### [Task objective]
Copy every one of the rows below word for word, without changing anything.

### [Data rows]
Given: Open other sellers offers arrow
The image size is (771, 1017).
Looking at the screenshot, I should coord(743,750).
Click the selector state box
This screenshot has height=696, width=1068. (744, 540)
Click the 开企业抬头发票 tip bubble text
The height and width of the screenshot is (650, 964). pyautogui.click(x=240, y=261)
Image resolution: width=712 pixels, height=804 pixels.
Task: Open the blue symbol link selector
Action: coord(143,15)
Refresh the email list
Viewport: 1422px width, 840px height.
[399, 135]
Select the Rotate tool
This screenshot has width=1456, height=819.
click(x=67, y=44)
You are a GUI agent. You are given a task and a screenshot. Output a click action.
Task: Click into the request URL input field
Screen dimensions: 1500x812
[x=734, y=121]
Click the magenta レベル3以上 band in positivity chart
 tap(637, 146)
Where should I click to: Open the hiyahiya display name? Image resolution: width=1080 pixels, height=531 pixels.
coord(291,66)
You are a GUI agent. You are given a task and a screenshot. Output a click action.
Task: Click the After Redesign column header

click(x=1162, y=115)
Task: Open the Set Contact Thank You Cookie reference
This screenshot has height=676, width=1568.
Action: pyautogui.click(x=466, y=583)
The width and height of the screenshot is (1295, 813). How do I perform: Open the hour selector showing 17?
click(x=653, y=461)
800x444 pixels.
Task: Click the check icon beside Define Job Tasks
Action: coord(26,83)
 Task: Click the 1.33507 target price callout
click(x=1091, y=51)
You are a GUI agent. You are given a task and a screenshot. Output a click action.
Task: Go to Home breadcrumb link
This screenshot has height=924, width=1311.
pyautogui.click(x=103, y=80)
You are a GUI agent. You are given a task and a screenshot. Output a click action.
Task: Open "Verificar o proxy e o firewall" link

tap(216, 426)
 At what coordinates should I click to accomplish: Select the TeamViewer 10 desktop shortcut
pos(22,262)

### [Worked solution]
Given: Open other sellers offers arrow
The image size is (771, 1017).
Looking at the screenshot, I should coord(743,750).
Click the selector state box
This screenshot has height=696, width=1068. (744, 540)
Click the 开企业抬头发票 tip bubble text
The height and width of the screenshot is (650, 964). pyautogui.click(x=240, y=261)
Image resolution: width=712 pixels, height=804 pixels.
Task: Open the blue symbol link selector
Action: coord(143,15)
Refresh the email list
Viewport: 1422px width, 840px height.
[399, 135]
Select the Rotate tool
This screenshot has width=1456, height=819.
click(x=67, y=44)
You are a GUI agent. You are given a task and a screenshot. Output a click action.
Task: Click into the request URL input field
Screen dimensions: 1500x812
[x=734, y=121]
Click the magenta レベル3以上 band in positivity chart
 tap(637, 146)
Where should I click to: Open the hiyahiya display name? Image resolution: width=1080 pixels, height=531 pixels.
coord(291,66)
You are a GUI agent. You are given a task and a screenshot. Output a click action.
Task: Click the After Redesign column header

click(x=1162, y=115)
Task: Open the Set Contact Thank You Cookie reference
This screenshot has height=676, width=1568.
Action: pyautogui.click(x=466, y=583)
The width and height of the screenshot is (1295, 813). How do I perform: Open the hour selector showing 17?
click(x=653, y=461)
800x444 pixels.
Task: Click the check icon beside Define Job Tasks
Action: coord(26,83)
 Task: Click the 1.33507 target price callout
click(x=1091, y=51)
You are a GUI agent. You are given a task and a screenshot. Output a click action.
Task: Go to Home breadcrumb link
This screenshot has height=924, width=1311.
pyautogui.click(x=103, y=80)
You are a GUI agent. You are given a task and a screenshot. Output a click action.
Task: Open "Verificar o proxy e o firewall" link

tap(216, 426)
 At what coordinates should I click to accomplish: Select the TeamViewer 10 desktop shortcut
pos(22,262)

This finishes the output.